A embarcação, construída no Mediterrâneo, pertencia a Pietro Paolo Vassallo e era comandada por Clemente Vassallo
O naufrágio descoberto em 2012 durante a construção do novo terminal de contentores no porto de Cádis é uma das embarcações afundadas a 29 de abril de 1587, durante o ataque liderado pelo corsário Francis Drake à cidade.
Graças à espessa camada de lama que o preservou debaixo de água e à análise científica, revelou a excecional história de guerra e de comércio que viveu, noticiou na segunda-feira a agência Efe.
Um artigo publicado nos atas do 1.º Congresso Ibero-Americano de Arqueologia Náutica e Subaquática (CIANYS), realizado em Cádis em 2021, revelou a história do naufrágio Delta II, um dos três (juntamente com o Delta I e o Delta III) descobertos durante investigações arqueológicas realizadas em preparação para a construção do porto de Cádis, iniciada em 2011.
O naufrágio foi identificado como sendo da embarcação genovesa San Giorgio e Sant'Elmo Buonaventura e tornou-se "um dos exemplos mais singulares do património cultural subaquático da Andaluzia".

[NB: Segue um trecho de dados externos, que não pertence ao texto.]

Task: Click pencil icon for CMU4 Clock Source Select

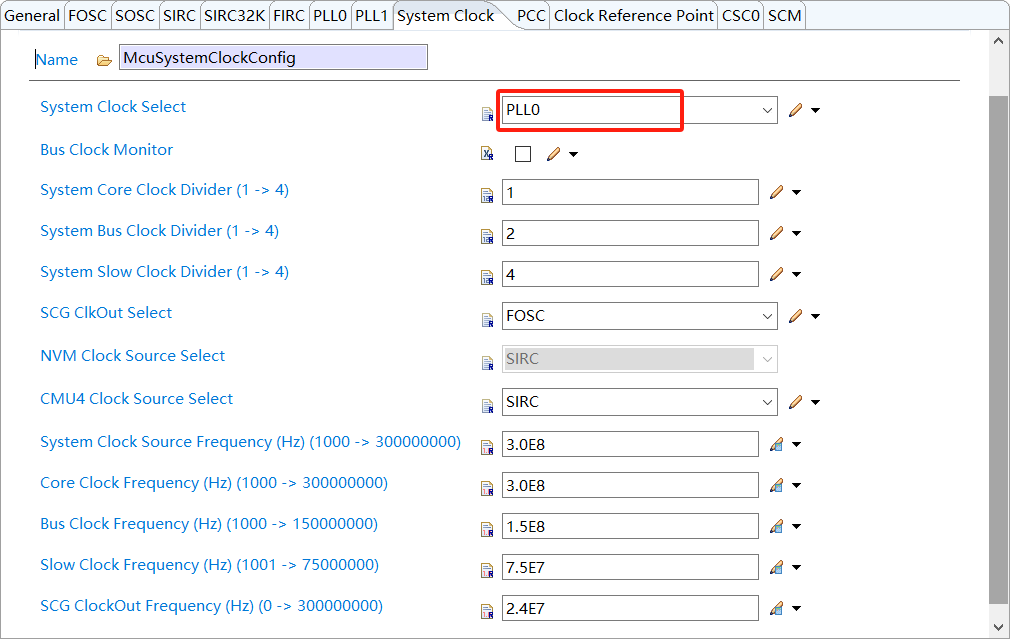Action: (795, 402)
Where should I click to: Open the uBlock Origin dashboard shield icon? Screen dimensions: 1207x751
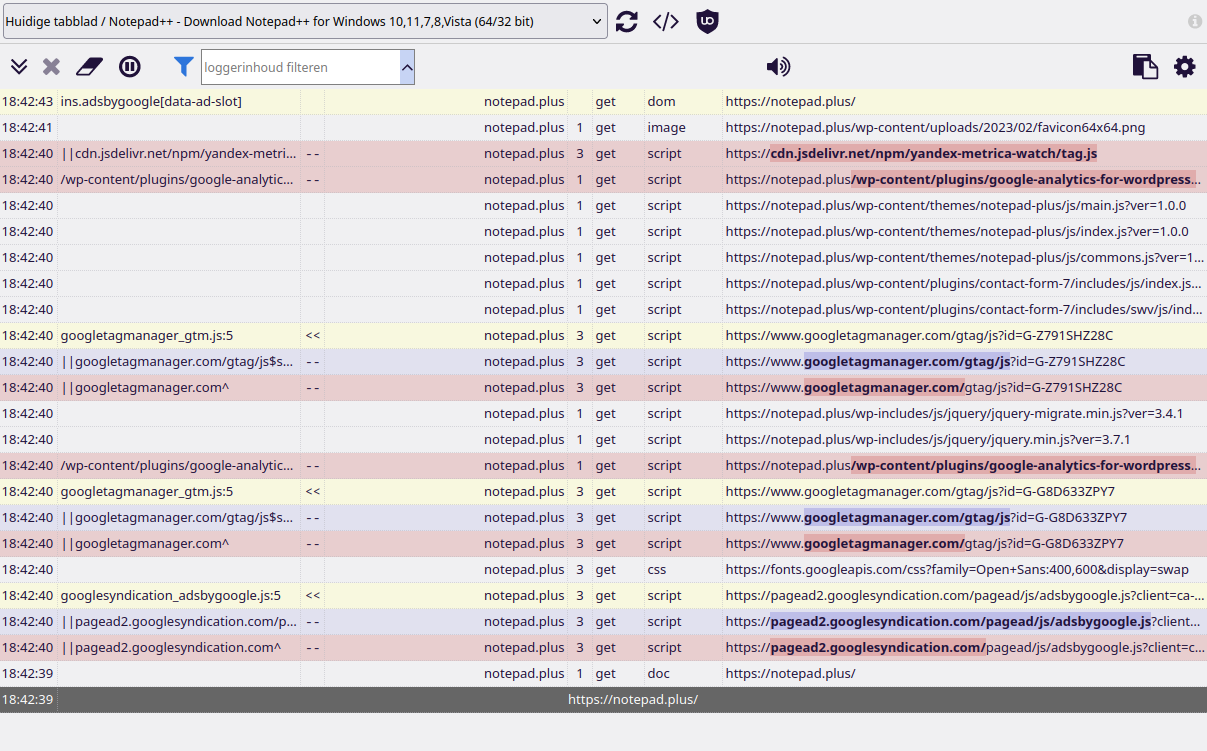(707, 21)
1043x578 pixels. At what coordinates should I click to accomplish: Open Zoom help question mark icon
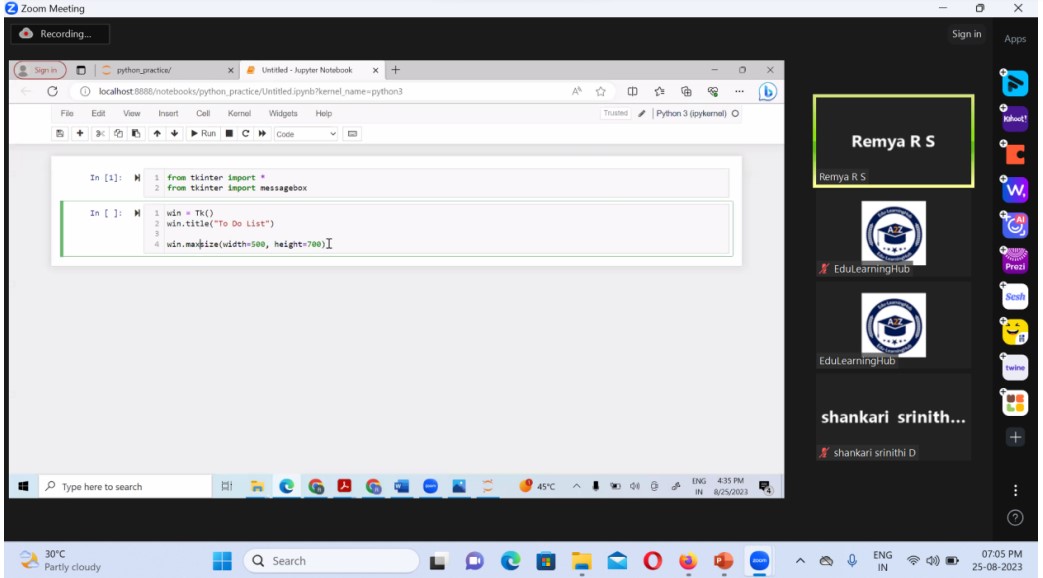click(1015, 517)
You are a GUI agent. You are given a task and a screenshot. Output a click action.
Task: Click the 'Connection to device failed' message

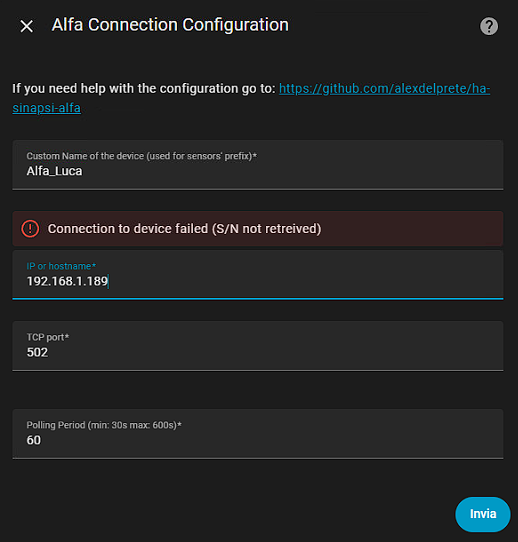185,229
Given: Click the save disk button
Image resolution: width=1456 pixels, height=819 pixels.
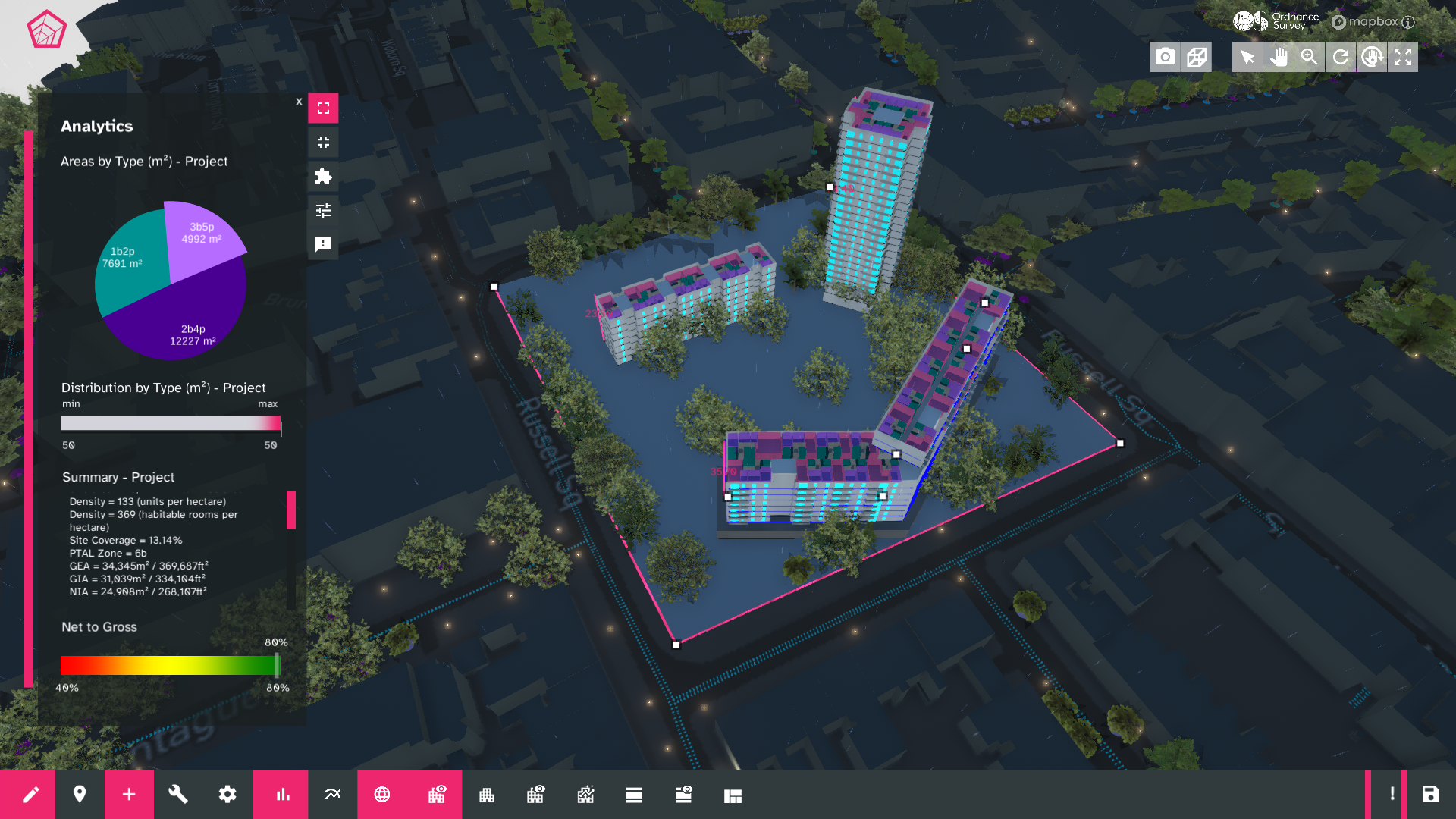Looking at the screenshot, I should point(1430,794).
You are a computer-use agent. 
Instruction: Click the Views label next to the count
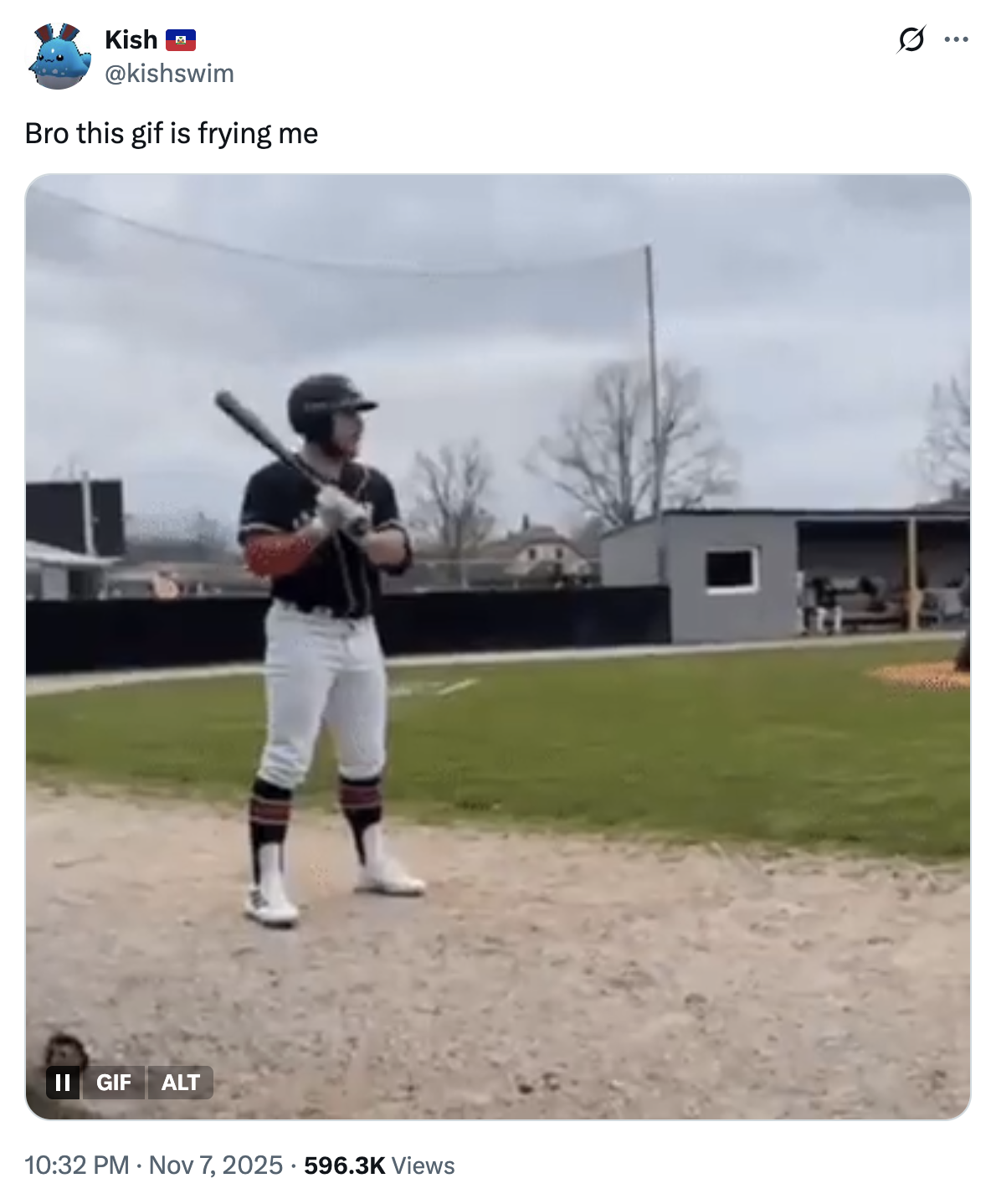[424, 1165]
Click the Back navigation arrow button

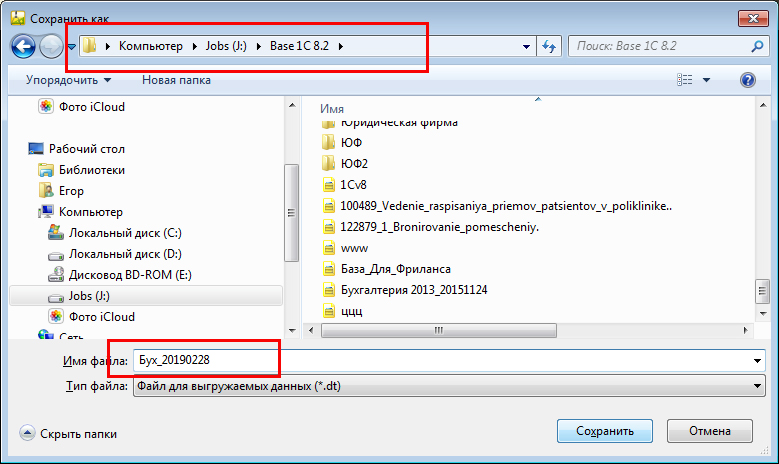(24, 46)
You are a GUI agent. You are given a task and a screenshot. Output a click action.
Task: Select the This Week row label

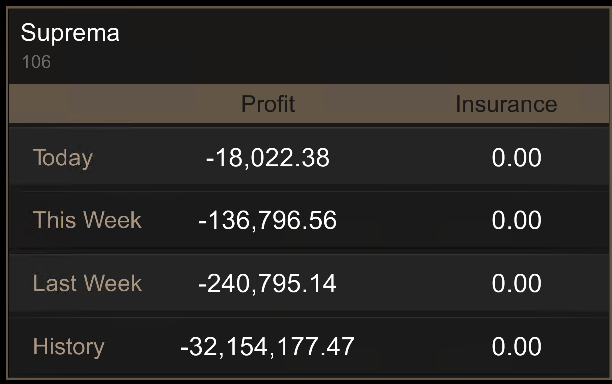point(87,220)
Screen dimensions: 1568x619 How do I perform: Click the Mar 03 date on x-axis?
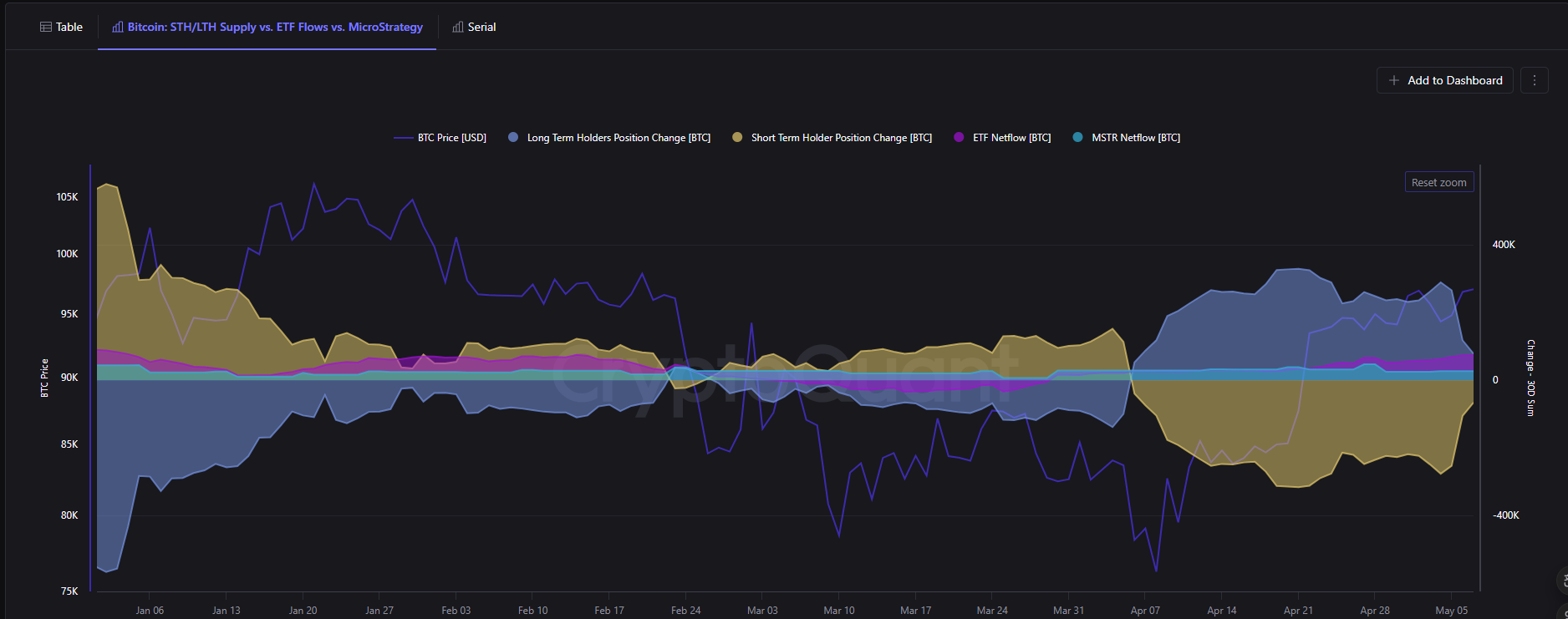(762, 611)
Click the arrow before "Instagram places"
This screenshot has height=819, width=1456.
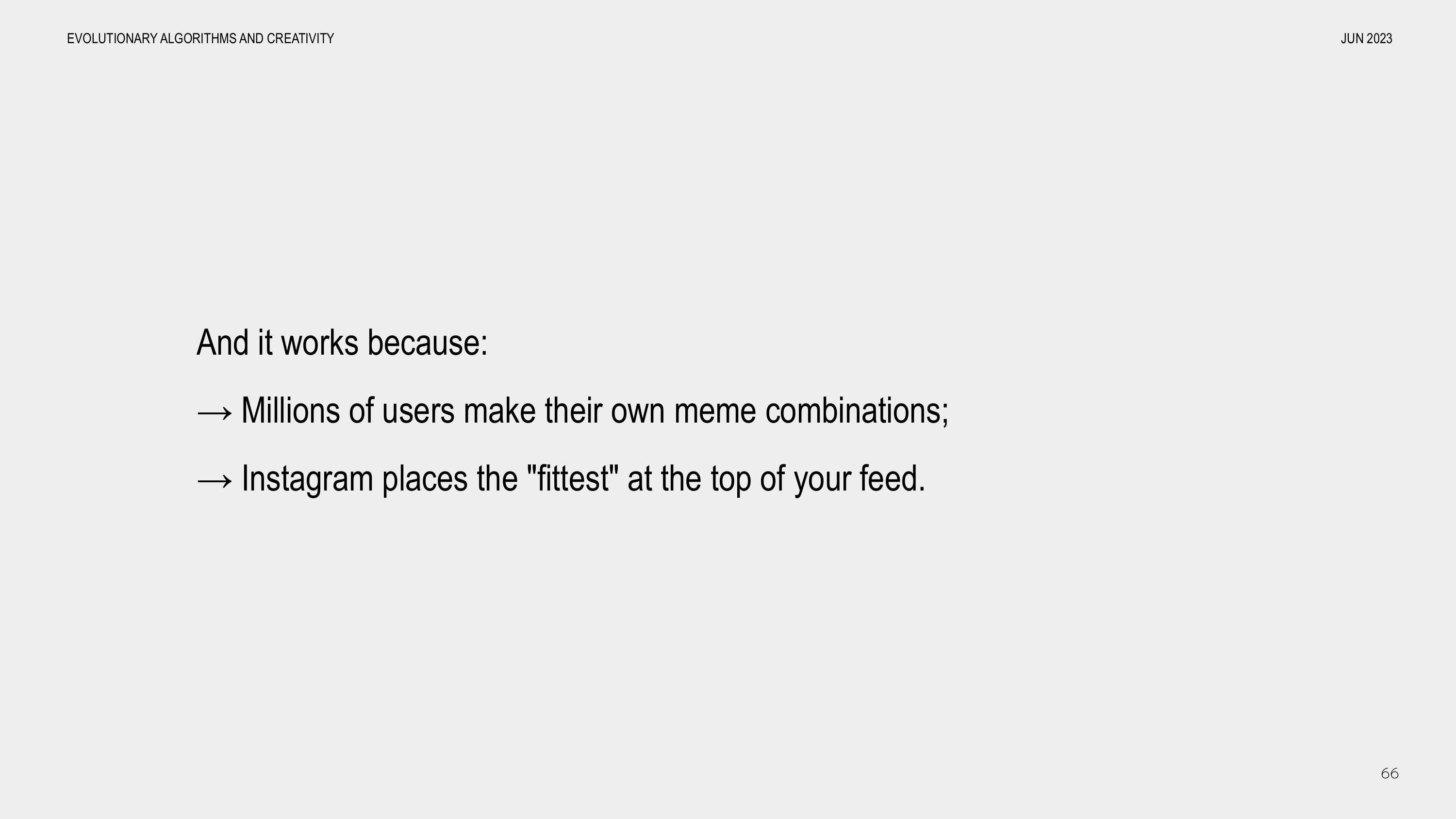coord(214,482)
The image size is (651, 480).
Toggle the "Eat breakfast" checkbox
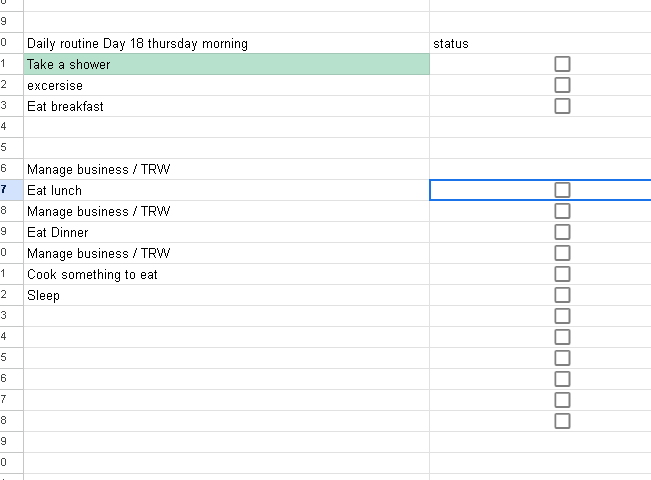[562, 106]
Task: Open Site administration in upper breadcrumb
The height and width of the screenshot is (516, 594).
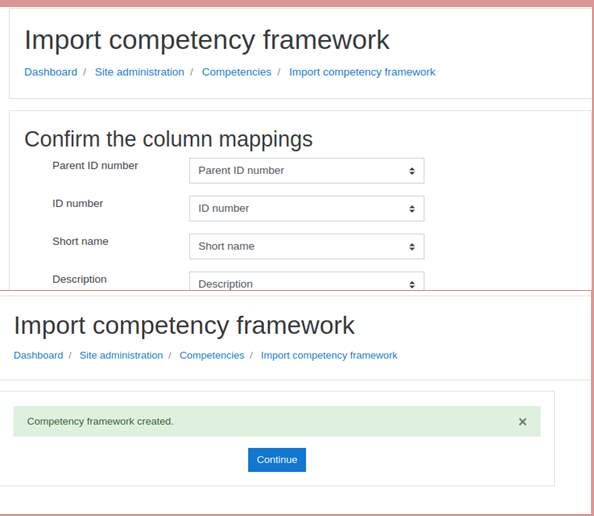Action: (x=139, y=72)
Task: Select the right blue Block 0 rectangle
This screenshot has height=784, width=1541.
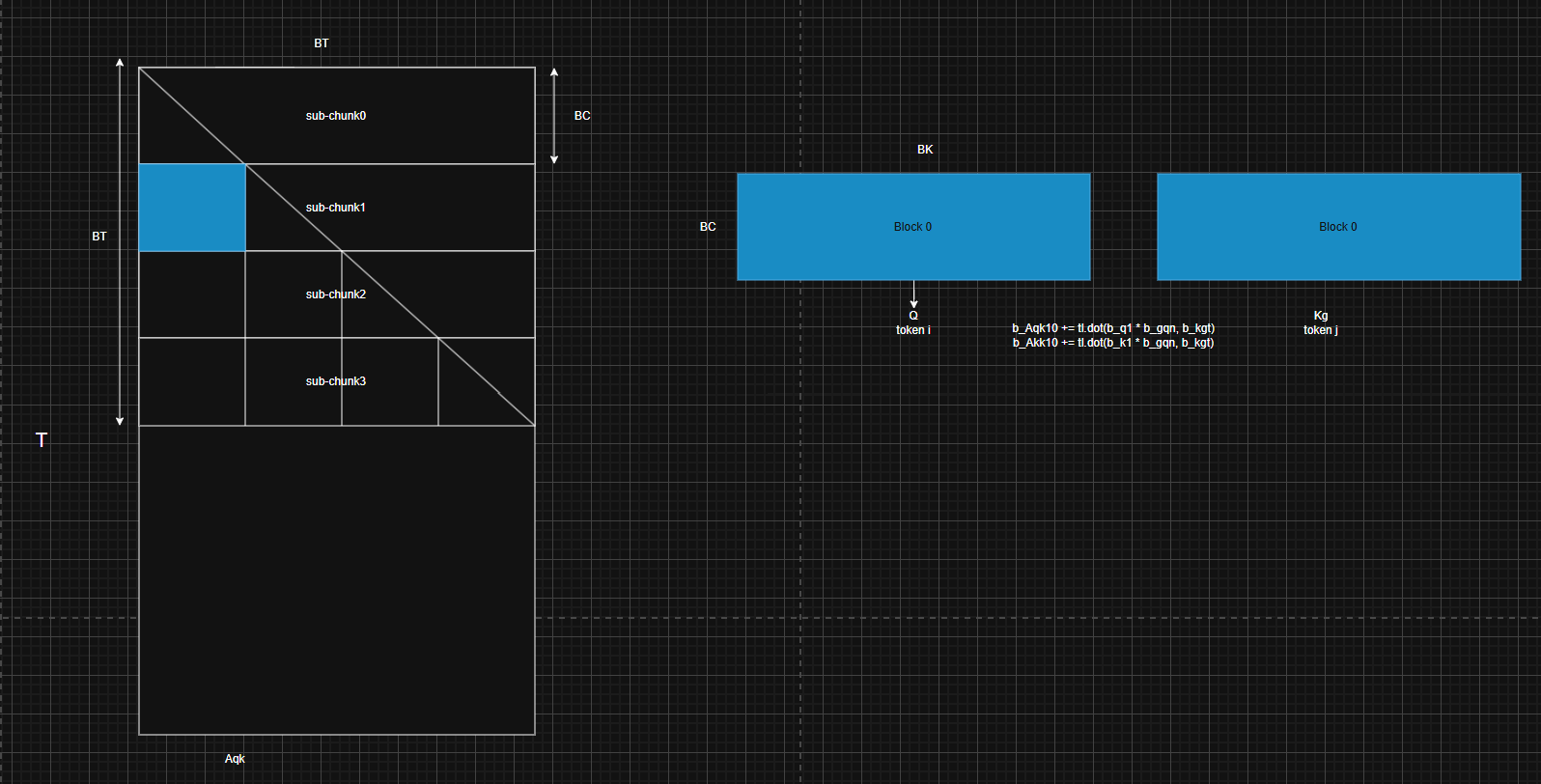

O navio foi afundado em 29 de abril de 1587, durante o ataque de Drake a Cádis, em plenos preparativos para a Grande Armada de Filipe II, altura em que o porto de Cádis desempenhava um papel estratégico na extensa rede comercial que ligava o Mediterrâneo, o Atlântico e as Américas.
A embarcação, construída no Mediterrâneo, pertencia a Pietro Paolo Vassallo e era comandada por Clemente Vassallo.
Chegou a Cádis em missão de Estado, ordenada por Filipe II, para transportar mantimentos e canhões para a Grande Armada, que estava a ser abastecida em Lisboa.
Enquanto fundeado junto à cidade, foi atacado e afundado pela frota inglesa comandada pelo corsário Drake.
Foram encontrados vestígios significativos no seu interior, incluindo um conjunto de canhões de bronze, canos e recipientes com produtos orgânicos.
A cochonilha, um valioso corante vermelho originário das Américas, foi encontrada nos destroços, conservada em sacos de tecido colocados no interior de barris de madeira.
A análise confirmou que se tratava de um Dactylopius coccus, um inseto a partir do qual se obtém o ácido carmínico.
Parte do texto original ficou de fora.